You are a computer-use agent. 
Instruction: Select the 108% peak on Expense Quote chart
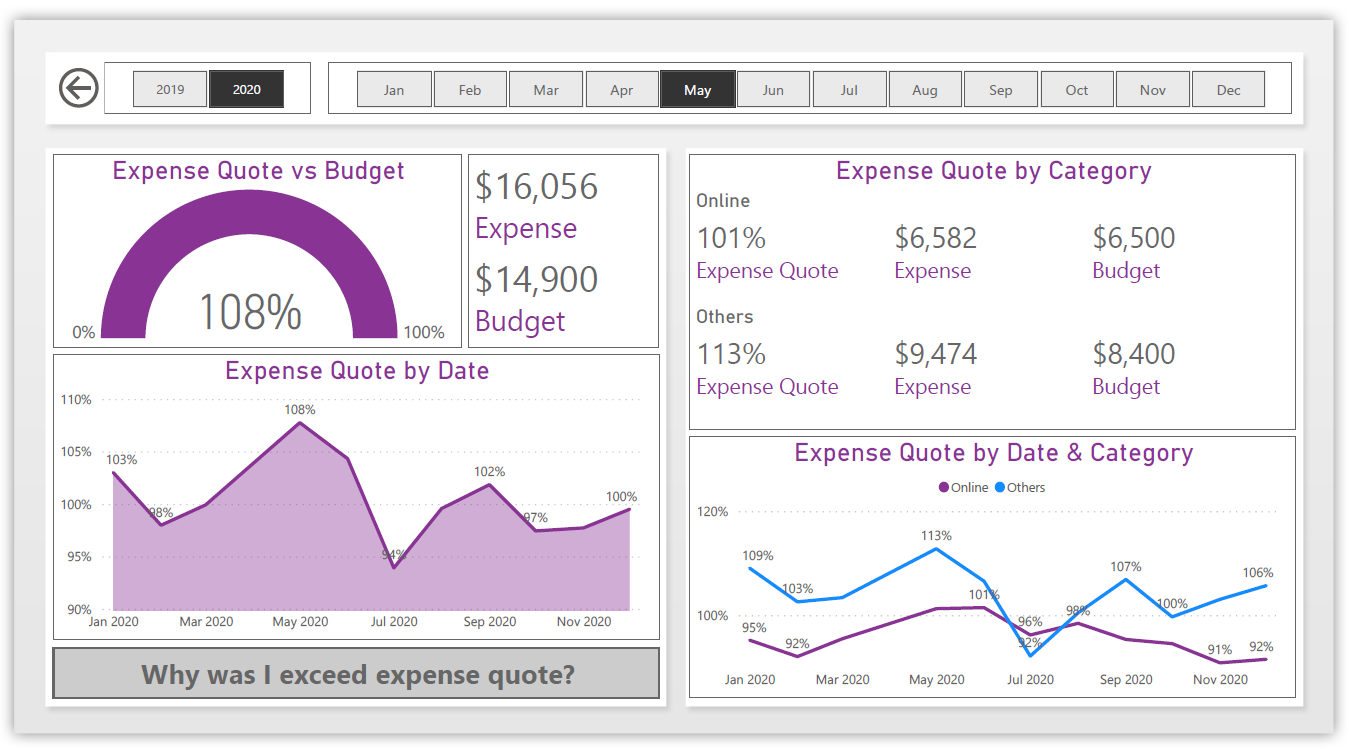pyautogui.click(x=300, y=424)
───
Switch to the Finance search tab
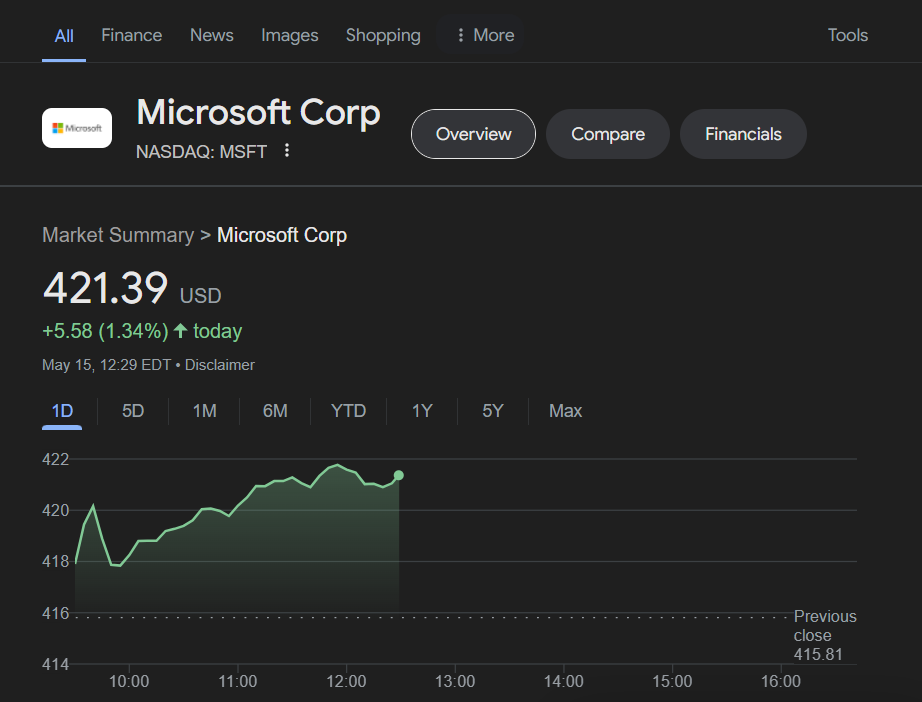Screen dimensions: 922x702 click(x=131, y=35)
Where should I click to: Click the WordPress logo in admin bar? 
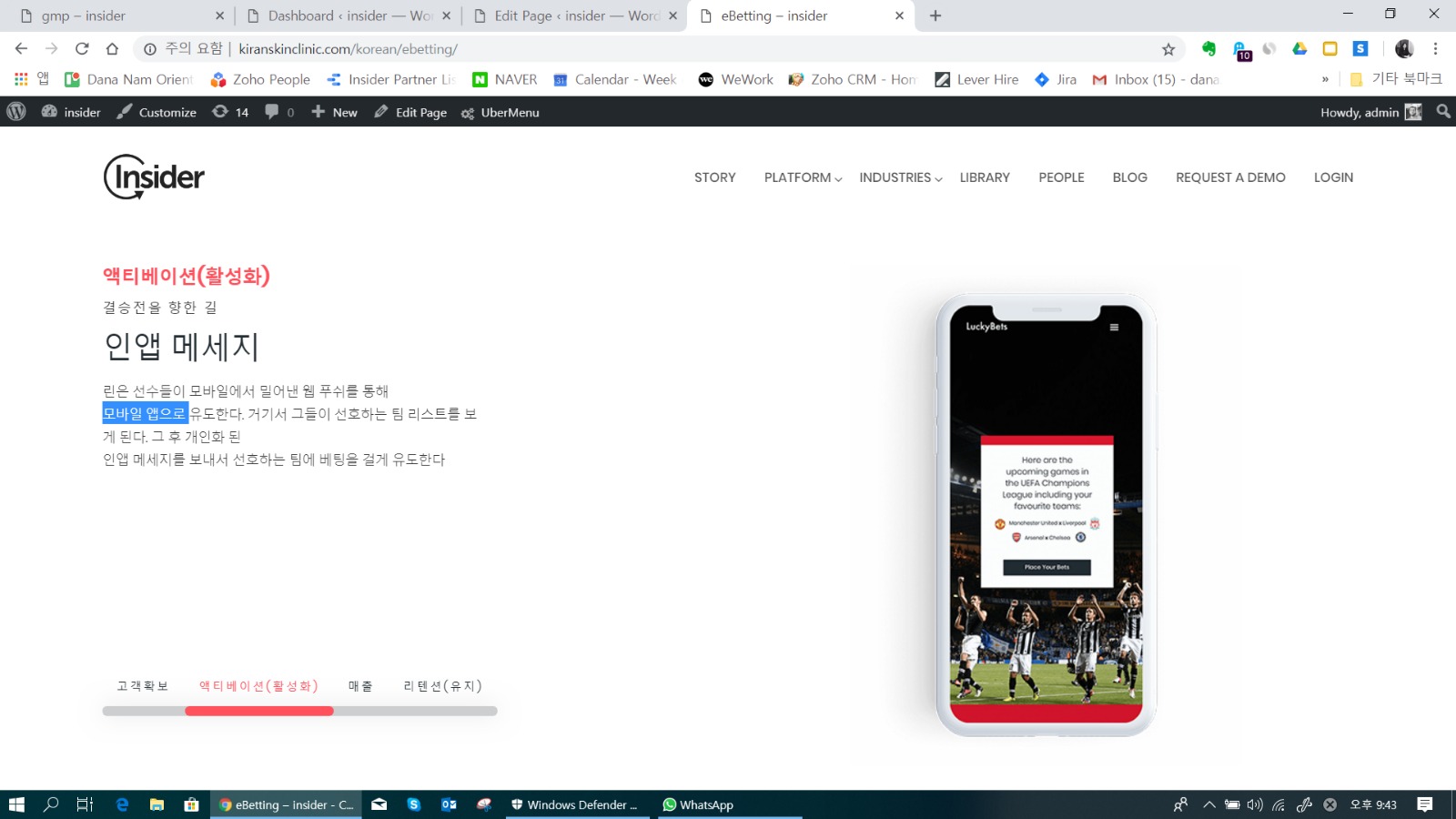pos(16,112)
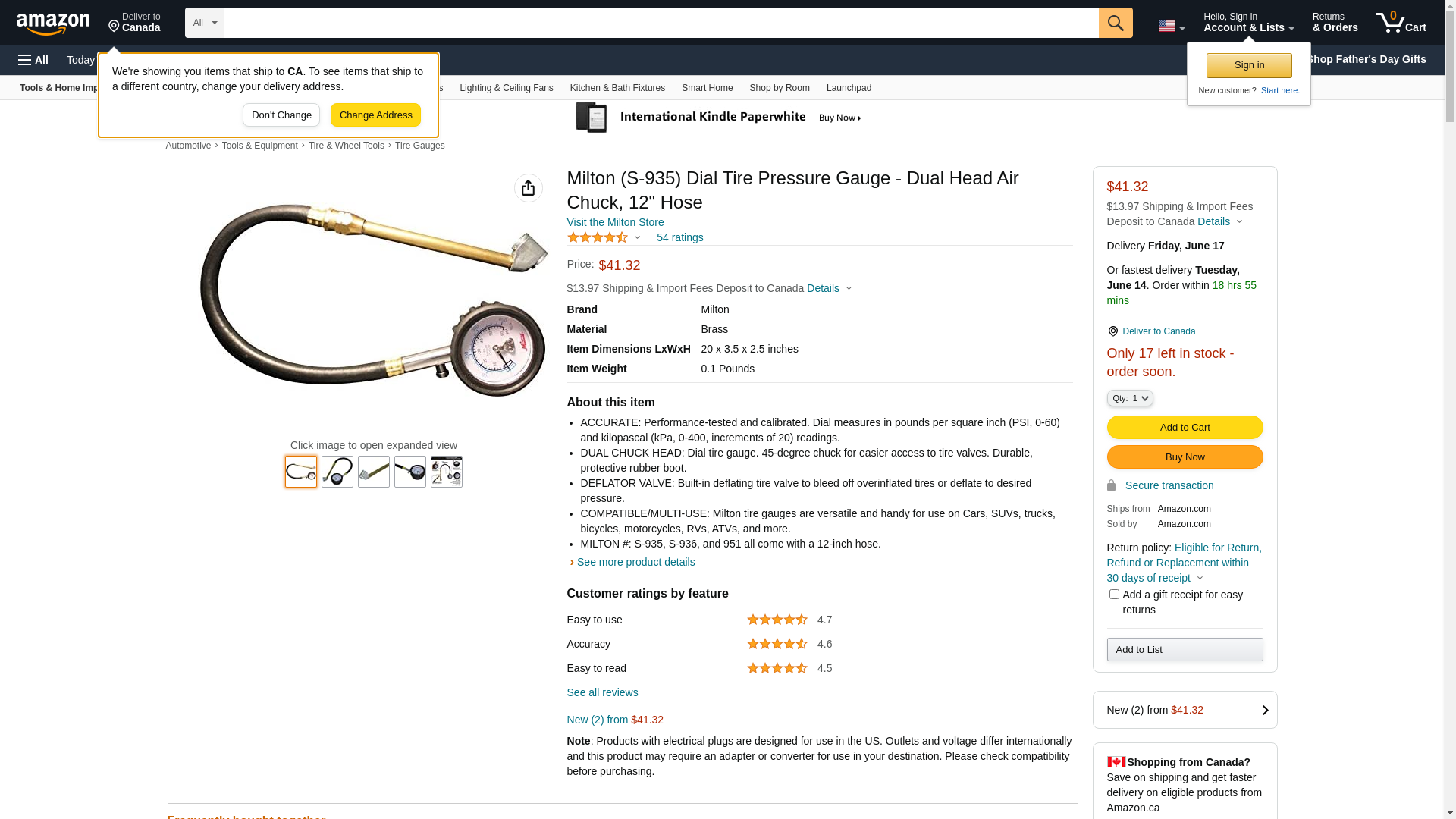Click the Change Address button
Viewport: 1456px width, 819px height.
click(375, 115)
───
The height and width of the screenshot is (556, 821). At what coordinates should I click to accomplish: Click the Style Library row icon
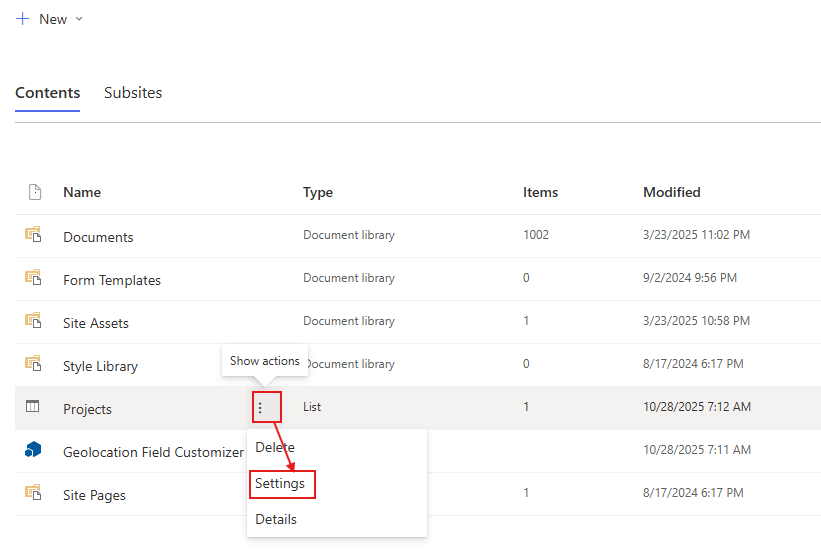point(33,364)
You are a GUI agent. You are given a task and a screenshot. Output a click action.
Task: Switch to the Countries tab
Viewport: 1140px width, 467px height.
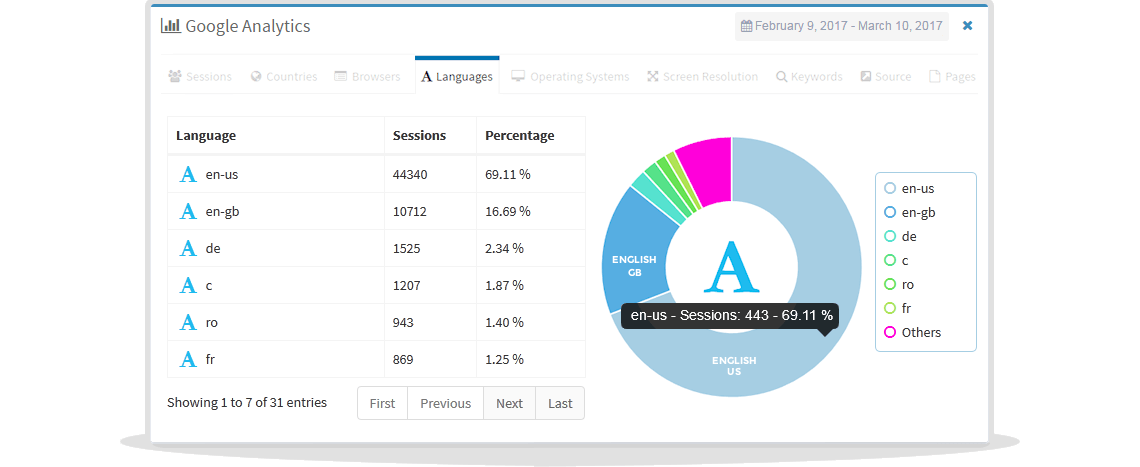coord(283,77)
───
> THE TASK:
Update the entries between the lines holding "You are a GUI" and "coord(283,77)", inclusive, by replacing "Countries" with "Regions" and keeping everything else the same. Give back only those lines, without the pictures.

> TASK RESULT:
You are a GUI agent. You are given a task and a screenshot. Output a click action.
Task: Switch to the Regions tab
Viewport: 1140px width, 467px height.
coord(283,77)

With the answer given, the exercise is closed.